Thinking should have, as an objective, an increase of knowledge. Means to such an end would naturally involve more than one kind of thinking, one of which will be when our beliefs are seriously questioned, as then they will need our defense. For people believe what they want to believe. Some will go to great lengths in support of their opinions, not so much perhaps that they attach any inordinate value to their ideas, as such, but that they should be questioned is all too apt to incur resentment, their self-esteem being jeopardized, and thus some face-saving will be in order. Hence there would be an assembling of every conceivable excuse or argument for maintaining their views. Nevertheless this would engender some thinking, if only to defend what they have long been accustomed to accept as unquestionable verities. Of course, in the final analysis, like the reverie, this will be more a matter of cerebration than of real thinking.

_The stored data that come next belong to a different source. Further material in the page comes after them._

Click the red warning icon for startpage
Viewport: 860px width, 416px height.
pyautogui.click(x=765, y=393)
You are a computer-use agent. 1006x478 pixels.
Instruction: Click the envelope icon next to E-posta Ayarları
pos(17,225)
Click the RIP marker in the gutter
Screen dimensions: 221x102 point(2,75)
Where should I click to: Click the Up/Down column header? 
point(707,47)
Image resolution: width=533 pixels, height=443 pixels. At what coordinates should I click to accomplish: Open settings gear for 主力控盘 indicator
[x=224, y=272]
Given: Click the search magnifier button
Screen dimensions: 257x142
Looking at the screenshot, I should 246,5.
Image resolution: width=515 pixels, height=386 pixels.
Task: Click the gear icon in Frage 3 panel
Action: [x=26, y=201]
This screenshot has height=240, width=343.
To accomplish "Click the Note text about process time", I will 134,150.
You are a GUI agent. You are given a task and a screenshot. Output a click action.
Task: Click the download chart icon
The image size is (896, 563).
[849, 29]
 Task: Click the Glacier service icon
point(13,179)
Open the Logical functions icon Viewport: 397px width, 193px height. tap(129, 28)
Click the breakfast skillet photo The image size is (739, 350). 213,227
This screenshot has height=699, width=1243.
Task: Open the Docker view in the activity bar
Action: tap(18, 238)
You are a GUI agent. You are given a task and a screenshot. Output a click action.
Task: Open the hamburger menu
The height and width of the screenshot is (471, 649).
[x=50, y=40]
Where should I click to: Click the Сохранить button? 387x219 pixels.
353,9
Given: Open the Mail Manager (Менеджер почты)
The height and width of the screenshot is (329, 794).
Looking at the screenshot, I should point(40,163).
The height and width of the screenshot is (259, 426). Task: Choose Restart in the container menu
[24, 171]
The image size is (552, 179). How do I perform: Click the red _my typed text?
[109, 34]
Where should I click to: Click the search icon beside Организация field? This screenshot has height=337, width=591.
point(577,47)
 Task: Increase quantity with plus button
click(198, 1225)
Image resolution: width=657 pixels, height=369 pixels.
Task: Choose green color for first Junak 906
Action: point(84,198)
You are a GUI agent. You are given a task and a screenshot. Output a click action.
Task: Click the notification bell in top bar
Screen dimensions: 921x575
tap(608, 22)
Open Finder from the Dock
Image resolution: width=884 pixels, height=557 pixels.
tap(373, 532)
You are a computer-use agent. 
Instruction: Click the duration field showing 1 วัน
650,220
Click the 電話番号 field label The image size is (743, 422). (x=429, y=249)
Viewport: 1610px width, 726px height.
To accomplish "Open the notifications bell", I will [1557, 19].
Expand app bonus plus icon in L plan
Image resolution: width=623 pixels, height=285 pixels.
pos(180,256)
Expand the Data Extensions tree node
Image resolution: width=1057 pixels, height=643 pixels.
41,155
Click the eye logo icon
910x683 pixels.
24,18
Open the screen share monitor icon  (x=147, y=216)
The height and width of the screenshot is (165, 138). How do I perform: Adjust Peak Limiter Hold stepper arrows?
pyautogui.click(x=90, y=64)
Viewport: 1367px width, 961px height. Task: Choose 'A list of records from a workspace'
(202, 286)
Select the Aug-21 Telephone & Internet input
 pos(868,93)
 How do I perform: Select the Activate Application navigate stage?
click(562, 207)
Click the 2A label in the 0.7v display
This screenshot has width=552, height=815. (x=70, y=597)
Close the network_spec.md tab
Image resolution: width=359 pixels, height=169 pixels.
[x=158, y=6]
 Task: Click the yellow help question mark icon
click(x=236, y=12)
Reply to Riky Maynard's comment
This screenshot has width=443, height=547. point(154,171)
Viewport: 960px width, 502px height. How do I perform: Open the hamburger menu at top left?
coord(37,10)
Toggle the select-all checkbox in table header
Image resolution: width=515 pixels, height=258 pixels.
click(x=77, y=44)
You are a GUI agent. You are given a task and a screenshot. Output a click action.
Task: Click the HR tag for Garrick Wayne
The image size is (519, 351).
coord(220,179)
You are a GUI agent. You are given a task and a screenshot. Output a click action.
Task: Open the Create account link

Real thinking is creative, means work, and represents the opposite pole to the reverie. It has to do with the higher mind, which is impersonal and quite another part of man's composite nature. It is through the region of the higher mind, not yet too readily available to the majority, that we achieve real knowledge of the great worthwhiles of life. It is this, or through this, that the transformation of a man or of a world may be achieved. A reflective mind is a primary essential to this kind of thinking. For it is by such means that we are enabled to change our mind, yes, and change our heart also. Finally, it is of the utmost importance that our mental furniture be kept in order at all times, particularly during these of today.